14. No need for white balance
If you shoot in raw then you can change white balance in a raw editor (such as Lightroom or your camera’s own raw processor), and achieve exactly the same results as if it had been done in-camera. Many photographers are happy to leave white balance to auto, then tweak things later if necessary. As such, setting the correct white balance in-camera is best practice, but by no means essential.
15. Don’t bother with mirror lockup
We’re told that the clunk of the mirror can cause camera shake during a long exposure. But in reality, as long as you use a solid tripod, it will only cause a problem for shutter speeds in the range of about 1/40sec to 3sec. For speeds longer than this the moment of shake isn’t significant enough to have a noticeable effect on the exposure.
16. No foreground interest
We’re often told with landscape photography that it’s visually pleasing to include foreground interest – that is, objects that will add to the balance of a composition and help draw the eye onwards to the distant elements in the frame. This can be a fantastic compositional device, but it can also lead to lazy composing. If all we do when confronted with a new scene is look for a rock to stick in the foreground, we’re not necessarily going to find the best angle, and besides, all our landscapes will end up looking the same. So why not try forgoing the foreground interest entirely? You might find a composition that more completely captures the essence of a place.
17. Mix your focal lengths
Certain subjects are conventionally suited to certain focal lengths. For instance, we’re used to seeing wildlife pictures taken with long lenses, landscapes with wideangles and portraits with mid-range lengths. But why not play with this convention? The distorting nature of a wideangle isn’t necessarily flattering, but it can result in an amusingly in-your-face portrait.
18. Use dead space
Filling the frame is a good way to exclude unimportant details, minimise a cluttered backdrop or draw attention to your subject. But sometimes dead space can help to tell a story or add to the mood of an image. Here it emphasises the sense of diving into unknown waters.
19. Don’t focus on the eyes
The eyes are the gateway to the soul, so it stands to reason they should always be sharp. In general, this is a rule worth following for portraiture, because it usually doesn’t matter if everything else is soft as long as the eyes are sharp. But at times, focusing elsewhere can yield creative results.
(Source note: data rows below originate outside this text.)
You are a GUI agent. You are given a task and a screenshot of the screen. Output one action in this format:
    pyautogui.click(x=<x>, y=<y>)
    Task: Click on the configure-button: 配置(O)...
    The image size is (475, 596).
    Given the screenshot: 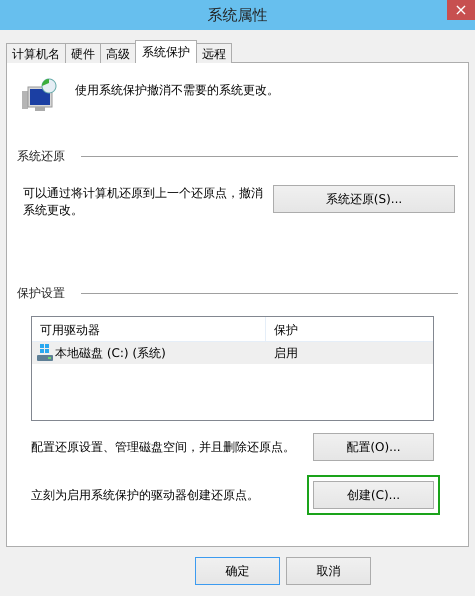 What is the action you would take?
    pyautogui.click(x=374, y=447)
    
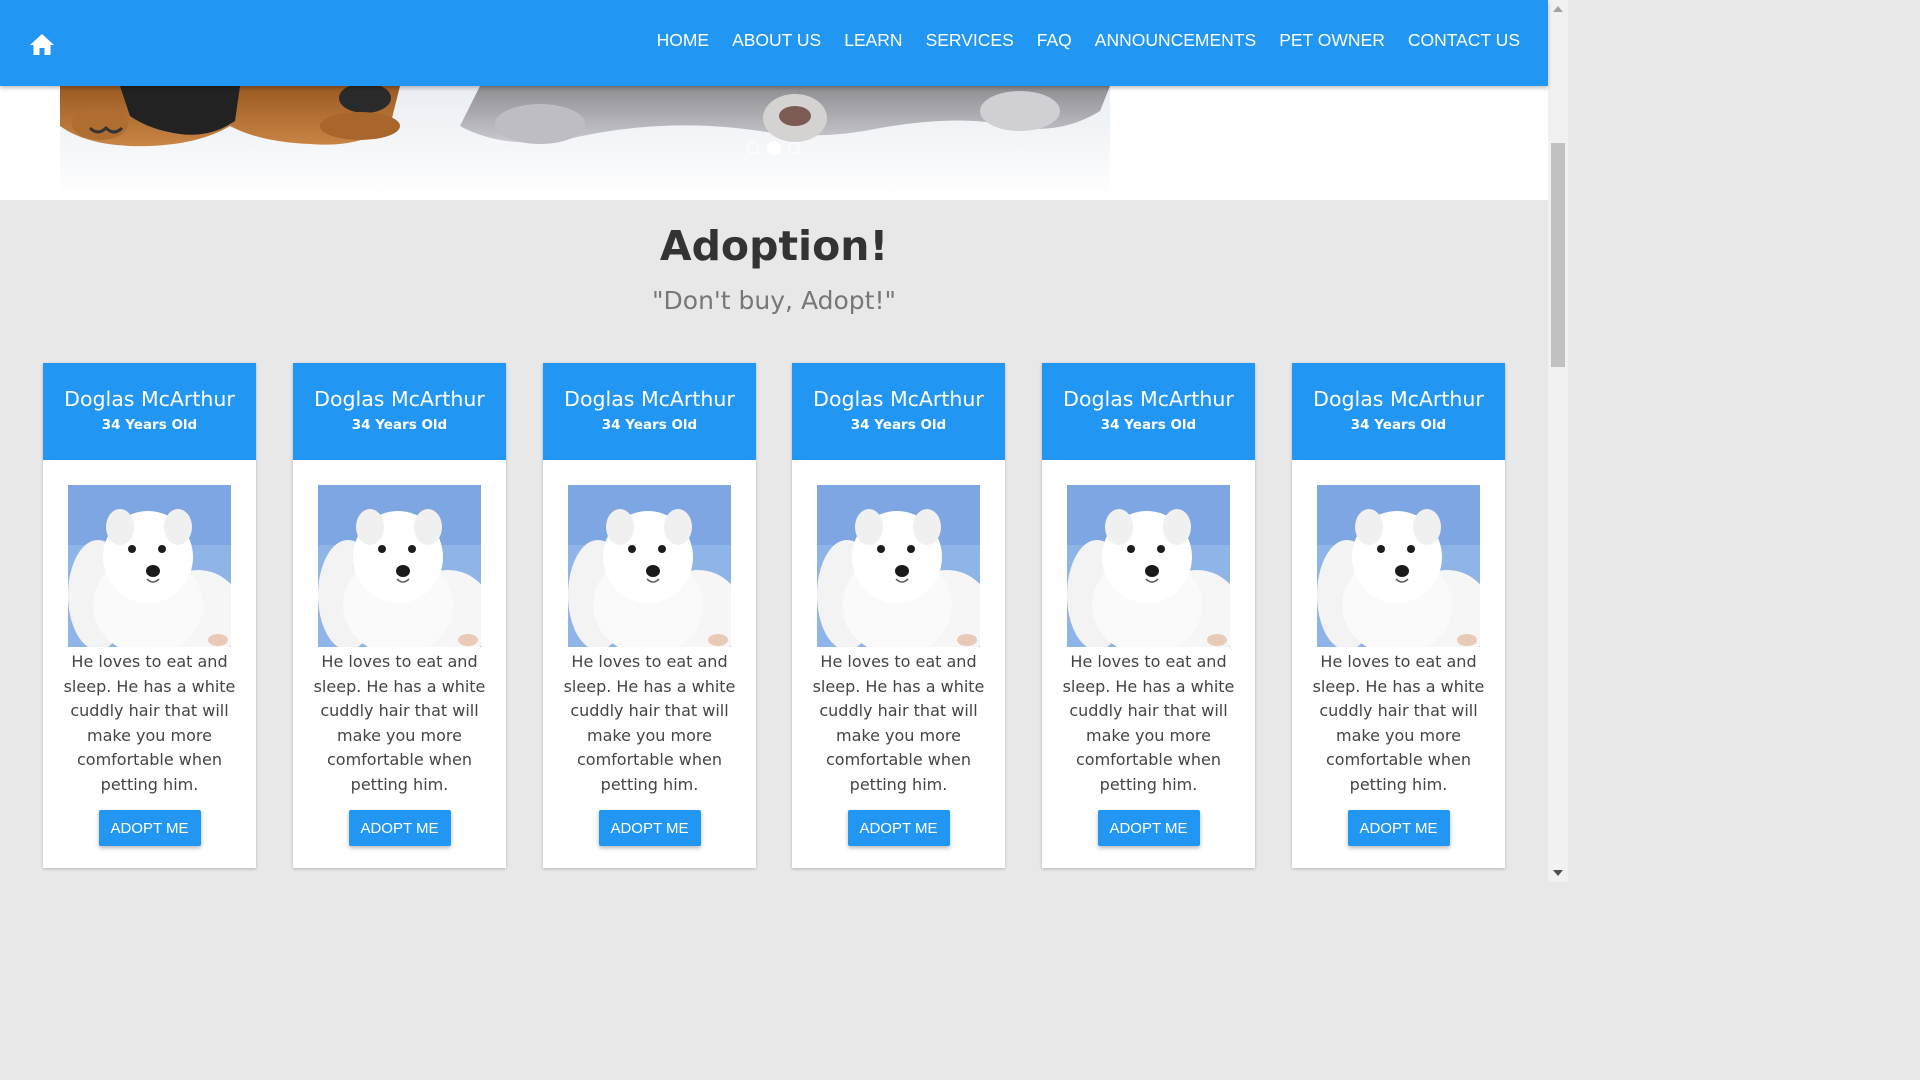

20. Forget the rule of thirds
The idea with this rule is that we divide a frame into thirds both horizontally and vertically, then compose the scene to place points of interest along those lines. It’s a useful compositional trick to keep in mind, but the fact that it’s easy to remember means it can become something of a default for all compositions – a starting point that may lead to laziness or missed opportunities for more interesting framing, such as the centrally framed subject here. The composition should be arranged to suit the subject, not the other way around – although that’s another rule that may sometimes be worth breaking.